I'm setting up new ES 6.5.4 in cluster containing 6 data nodes. Each node has 16 CPU and heap 8 GB.
Here's the conf:
[root@data01~]# curl -XGET 'https://localhost:9201/_cat/nodes?v'
ip heap.percent ram.percent cpu load_1m load_5m load_15m node.role master name
10.100.115.12 41 83 0 0.13 0.13 0.14 mdi - tt2_6_5_4-data02
10.100.115.16 22 99 1 0.06 0.44 1.25 mdi - tt2_6_5_4-master02
10.100.115.14 43 99 2 2.12 1.63 2.06 mdi - tt2_6_5_4-data04
10.100.115.13 32 97 1 0.20 0.20 0.37 mdi * tt2_6_5_4-data03
10.100.115.15 26 99 2 1.03 1.04 1.87 mdi - tt2_6_5_4-master01
10.100.115.11 36 99 2 4.53 4.24 3.81 mdi - tt2_6_5_4-data01
10.100.115.17 43 99 1 0.35 0.70 1.11 mi - tt2_6_5_4-master03
I need to import transactions from Oracle database. My main goal is to get fast query results. Just want to get last 10,20,100,1000 transactions based on account_id
and currency_id
sorted by date_currency
and transaction_id
. I have the same setup on 2.3 Cluster with 3 big indices (transactions_2017, transactions_2018, transactions_2019). Each index has cca 150M documents and is about 150GB size. Query results are very bad, like 5-8 seconds (tried bool, filter, force_merge etc, nothig helped, so I'm moving to the new infrastructure and newer version of ES).
Questions?
-
How should i organize my indices, was thinking again for year indices (transactions_year) and maybe 6 shards or should I try something different now.

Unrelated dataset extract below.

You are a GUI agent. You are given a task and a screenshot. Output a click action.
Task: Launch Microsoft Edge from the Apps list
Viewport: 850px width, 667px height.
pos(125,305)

Maybe indices by last account_id number and then query on just one indice instead of 3, that should be faster, or not?
-
What should I do about my mapping? I guess
account_id
andcurrency_id
should be type keyword, but what aboutindex:false
and doc_values:false on other fields? -
Should I use sorting while inserting data with logstash, will it perform better because my query has sort by
date_currency
andtransaction_id
-
Should I try with 1 or more replicas for better searching performance?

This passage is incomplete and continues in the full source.